Though I find math interesting, I wasn’t too enthusiastic throughout the book. Not sure why. The author, David Berlinski did a fantastic job of explaining everything, I just wasn’t into it. I should mention that reading this book was printed by the idea of preparing my mind for two books that will follow. 1.) “The Mathematical Principles of Natural Philosophy”, by Sir Isaac Newton, and 2.) “The Devil’s Delusion”, by David Berlinski. This book gave me insight into what I can expect when reading a book that involves heavy mathematics in one, and also the writing style of the author for the other. Euclid, while know as the father of geometry, wasn’t very interesting. I was much more fascinated in learning that Euclid wasn’t the only Euclid and is now know as Euclid of Alexandria to be juxtaposed with Euclid of Megara, who was a philosopher instead of a mathematician, and also born about 135 years earlier in 435 BC.
In some ways, I loved this book. The author is so enthusiastic, and approaches each topic thoughtfully and with humor, which endears me to him. This said, the book, despite how short it was, took me a while to get through, since I found my mind wandering quite a bit. I think that sections that rely on words to describe geometric relationships would have done better with illustrations (there are illustrations and figures in the book, but not enough). Maybe the expectation is that the only kind of person who would be reading a recreational book about mathematics would instantly recognize the principles and proofs being described (and in cases where I did know the idea being referred to, I could follow easily.) However, I am glad that I read it.
The author's conclusion is made quite obvious by the rest of the book, so I would say that the information was the main thing I got out of the book, rather than the conclusion. The information was, for the most part, interesting and not too complicated to understand. It was the author's attempts at being poetic and artful in his writing that made the book very difficult and unenjoyable to get through. The constant use of metaphor made the concepts less, rather than more, clear. I heavily considered giving up on the book at many points, and I am still unsure whether to regret not doing so - I wish I could have gotten the same information from a source that was easier for me to read.

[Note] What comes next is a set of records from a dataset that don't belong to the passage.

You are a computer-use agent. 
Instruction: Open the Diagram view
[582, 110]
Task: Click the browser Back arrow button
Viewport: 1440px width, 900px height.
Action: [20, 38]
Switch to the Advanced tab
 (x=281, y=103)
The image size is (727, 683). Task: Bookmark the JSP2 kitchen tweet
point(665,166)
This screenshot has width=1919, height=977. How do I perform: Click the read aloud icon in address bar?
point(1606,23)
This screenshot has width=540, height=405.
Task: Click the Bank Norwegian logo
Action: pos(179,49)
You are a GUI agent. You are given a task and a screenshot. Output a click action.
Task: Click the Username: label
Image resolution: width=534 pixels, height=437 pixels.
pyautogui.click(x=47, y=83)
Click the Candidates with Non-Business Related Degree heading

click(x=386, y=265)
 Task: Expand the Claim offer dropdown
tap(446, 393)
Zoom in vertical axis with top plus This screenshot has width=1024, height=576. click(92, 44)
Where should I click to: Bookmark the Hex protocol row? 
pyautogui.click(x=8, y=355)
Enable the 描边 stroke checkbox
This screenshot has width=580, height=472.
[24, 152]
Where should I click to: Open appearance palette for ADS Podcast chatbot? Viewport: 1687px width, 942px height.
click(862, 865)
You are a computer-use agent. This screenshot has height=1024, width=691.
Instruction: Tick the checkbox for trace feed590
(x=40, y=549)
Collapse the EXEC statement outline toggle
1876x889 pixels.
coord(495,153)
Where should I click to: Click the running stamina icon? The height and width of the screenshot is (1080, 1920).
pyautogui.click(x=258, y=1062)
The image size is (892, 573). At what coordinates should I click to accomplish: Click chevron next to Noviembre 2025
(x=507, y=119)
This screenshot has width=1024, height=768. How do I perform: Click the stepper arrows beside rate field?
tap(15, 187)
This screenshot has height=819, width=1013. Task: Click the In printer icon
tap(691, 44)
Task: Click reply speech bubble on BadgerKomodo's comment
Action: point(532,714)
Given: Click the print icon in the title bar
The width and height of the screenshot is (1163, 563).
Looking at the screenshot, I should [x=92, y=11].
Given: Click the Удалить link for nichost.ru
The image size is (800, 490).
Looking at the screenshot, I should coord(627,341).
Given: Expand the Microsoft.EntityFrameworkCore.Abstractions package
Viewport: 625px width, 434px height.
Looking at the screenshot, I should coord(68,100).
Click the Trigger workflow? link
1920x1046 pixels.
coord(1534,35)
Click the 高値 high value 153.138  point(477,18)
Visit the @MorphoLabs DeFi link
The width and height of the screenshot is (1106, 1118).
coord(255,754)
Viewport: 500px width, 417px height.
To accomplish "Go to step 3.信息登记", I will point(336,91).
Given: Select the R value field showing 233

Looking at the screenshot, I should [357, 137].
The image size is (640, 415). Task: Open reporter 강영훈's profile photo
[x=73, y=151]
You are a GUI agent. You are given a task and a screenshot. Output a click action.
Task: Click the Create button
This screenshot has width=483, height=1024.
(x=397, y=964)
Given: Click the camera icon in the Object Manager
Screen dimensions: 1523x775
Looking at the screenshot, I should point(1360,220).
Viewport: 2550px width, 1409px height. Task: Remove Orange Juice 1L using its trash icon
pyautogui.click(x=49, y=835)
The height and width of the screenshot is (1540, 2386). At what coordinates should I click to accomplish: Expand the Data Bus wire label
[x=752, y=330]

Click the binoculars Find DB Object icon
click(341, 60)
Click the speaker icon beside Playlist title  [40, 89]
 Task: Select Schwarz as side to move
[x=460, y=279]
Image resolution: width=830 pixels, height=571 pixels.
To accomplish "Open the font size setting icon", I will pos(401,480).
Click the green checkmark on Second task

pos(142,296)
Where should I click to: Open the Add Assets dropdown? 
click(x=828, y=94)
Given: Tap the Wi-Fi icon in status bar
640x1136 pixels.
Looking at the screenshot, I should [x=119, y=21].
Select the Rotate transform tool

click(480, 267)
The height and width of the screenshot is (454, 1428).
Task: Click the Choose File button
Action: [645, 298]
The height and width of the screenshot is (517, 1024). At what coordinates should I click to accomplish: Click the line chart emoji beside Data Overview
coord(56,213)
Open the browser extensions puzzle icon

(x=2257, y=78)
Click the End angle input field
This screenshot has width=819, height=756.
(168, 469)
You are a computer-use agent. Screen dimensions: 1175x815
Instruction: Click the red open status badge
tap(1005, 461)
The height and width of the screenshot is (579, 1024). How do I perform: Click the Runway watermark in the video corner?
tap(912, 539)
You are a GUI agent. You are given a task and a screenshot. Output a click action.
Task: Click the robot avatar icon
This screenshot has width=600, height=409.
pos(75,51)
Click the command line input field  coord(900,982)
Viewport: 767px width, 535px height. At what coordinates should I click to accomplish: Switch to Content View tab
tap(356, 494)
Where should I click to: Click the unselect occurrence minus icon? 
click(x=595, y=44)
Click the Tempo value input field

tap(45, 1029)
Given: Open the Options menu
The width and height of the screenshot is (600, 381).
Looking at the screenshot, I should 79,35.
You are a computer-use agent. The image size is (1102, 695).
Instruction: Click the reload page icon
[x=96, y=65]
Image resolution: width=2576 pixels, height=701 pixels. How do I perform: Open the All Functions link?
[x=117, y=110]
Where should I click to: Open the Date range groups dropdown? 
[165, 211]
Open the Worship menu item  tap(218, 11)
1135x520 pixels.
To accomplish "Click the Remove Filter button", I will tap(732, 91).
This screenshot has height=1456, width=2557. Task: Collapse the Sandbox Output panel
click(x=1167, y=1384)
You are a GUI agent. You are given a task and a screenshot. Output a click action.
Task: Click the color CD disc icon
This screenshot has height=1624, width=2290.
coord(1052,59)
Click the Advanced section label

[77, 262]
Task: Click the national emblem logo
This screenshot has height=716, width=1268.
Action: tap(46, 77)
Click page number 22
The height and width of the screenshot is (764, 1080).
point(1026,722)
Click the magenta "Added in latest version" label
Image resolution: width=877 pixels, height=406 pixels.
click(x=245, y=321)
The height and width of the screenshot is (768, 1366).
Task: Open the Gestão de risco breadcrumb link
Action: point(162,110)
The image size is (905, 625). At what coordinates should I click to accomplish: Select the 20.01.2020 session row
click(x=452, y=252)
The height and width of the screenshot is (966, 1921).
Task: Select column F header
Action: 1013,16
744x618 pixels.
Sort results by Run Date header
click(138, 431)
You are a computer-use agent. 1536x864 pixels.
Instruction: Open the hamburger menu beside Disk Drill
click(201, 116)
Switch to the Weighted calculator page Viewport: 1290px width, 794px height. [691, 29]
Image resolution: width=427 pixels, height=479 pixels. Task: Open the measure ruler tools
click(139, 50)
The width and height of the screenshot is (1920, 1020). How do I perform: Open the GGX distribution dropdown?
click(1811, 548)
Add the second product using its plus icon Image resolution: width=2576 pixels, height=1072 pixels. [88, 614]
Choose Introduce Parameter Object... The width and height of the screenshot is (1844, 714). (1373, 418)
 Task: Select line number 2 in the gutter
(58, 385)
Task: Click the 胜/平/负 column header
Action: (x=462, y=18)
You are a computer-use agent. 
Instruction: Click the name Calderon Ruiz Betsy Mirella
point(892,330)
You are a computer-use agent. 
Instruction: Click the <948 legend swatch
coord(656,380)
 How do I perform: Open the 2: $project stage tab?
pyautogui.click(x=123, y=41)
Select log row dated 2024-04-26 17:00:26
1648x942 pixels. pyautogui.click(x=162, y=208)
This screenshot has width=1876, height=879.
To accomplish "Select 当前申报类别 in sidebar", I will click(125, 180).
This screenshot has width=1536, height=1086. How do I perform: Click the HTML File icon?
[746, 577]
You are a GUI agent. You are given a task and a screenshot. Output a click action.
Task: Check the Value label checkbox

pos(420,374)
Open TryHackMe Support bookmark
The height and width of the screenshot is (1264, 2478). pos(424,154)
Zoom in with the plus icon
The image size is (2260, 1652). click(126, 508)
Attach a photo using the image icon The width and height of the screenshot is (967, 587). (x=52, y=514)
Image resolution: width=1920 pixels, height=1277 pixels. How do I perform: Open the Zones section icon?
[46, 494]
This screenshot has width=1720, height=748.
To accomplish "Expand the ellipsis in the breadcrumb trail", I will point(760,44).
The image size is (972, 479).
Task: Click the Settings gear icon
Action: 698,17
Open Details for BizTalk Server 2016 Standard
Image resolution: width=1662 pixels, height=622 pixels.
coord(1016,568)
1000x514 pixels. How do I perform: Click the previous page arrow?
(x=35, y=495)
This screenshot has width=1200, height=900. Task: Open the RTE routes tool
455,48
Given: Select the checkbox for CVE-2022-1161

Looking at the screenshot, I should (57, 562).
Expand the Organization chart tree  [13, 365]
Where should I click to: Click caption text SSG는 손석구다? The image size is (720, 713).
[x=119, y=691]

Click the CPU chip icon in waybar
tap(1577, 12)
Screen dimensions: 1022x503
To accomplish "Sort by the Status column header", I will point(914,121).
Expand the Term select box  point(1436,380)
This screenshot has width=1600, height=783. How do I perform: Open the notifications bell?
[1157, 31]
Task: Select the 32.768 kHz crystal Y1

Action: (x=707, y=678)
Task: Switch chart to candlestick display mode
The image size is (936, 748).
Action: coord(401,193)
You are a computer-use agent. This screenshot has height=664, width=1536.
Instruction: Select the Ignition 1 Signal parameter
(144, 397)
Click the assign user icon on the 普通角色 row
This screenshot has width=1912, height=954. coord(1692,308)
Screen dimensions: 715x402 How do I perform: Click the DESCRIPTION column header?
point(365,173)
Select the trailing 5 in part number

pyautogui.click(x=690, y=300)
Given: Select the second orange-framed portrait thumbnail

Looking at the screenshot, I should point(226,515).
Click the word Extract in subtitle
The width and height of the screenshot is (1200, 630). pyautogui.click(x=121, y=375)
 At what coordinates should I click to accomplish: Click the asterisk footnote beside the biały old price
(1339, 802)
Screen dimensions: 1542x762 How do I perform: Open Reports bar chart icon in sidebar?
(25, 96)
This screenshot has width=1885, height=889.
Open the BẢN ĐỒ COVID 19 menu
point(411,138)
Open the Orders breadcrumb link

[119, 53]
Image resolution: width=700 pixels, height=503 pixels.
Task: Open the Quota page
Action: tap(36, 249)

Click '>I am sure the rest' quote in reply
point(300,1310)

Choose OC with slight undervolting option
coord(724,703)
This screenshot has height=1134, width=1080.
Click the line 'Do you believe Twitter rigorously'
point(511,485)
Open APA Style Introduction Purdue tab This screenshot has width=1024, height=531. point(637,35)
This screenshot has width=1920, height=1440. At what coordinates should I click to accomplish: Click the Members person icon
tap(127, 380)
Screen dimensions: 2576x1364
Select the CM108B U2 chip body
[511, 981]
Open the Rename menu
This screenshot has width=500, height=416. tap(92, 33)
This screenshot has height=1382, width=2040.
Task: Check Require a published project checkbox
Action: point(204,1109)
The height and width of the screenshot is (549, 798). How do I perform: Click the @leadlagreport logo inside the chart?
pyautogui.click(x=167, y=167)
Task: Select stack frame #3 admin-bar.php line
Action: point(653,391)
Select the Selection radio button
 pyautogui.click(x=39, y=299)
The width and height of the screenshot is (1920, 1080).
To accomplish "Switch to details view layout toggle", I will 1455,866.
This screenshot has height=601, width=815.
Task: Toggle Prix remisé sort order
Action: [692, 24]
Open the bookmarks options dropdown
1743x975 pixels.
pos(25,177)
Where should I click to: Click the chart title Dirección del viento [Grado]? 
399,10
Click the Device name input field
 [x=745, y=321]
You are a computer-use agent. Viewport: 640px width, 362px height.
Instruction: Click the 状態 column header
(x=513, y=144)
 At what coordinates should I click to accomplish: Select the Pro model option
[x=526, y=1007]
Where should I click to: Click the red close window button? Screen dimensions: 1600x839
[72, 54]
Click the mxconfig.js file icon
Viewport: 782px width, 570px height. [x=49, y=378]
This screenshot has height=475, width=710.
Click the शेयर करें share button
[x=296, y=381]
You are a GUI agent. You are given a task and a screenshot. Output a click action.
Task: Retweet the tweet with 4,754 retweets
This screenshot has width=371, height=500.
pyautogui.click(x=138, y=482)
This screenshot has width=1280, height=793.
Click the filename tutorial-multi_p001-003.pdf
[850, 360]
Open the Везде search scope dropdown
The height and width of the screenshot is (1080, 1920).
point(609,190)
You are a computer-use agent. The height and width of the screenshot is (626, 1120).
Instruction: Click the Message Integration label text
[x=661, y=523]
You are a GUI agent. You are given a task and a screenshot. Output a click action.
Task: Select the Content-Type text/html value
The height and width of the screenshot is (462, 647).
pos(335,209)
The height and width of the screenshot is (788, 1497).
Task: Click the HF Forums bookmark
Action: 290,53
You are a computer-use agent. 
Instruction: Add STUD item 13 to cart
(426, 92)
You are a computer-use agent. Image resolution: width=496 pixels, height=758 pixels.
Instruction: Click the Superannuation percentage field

Not so much about Euclid (because really what do we know?) as it's about the ideas he presented and how notable mathematicians interacted with them. I'm sort of intrigued that the author was so heavy on the Hilbert and just didn't mention his female colleagues at all. I know that searching the margins for women in math isnt easy, but it's kind of necessary. Also, he leans too heavily on the old algebra vs geometry thing and it's just so lame.
I appreciated the effort to make Euclid more accessible. I love the aesthetic value of geometry as well as its importance in architectural soundness. Also, the author talks about the idea of proof, and made me appreciate the slow build up of theorems. This is a good read for anybody that wants to appreciate geometry more.
A vetting process for the common notions and postulates in Euclid's Elements. Why are they there? What might have been missing. A bridge of 2000 years of time from Euclid to Hilbert. It is a good companion if you are studying the Elements.
I did not understand this all because I did not offer the book the attention Euclidean studies demand, but I was still delighted by this quirky act of devotion.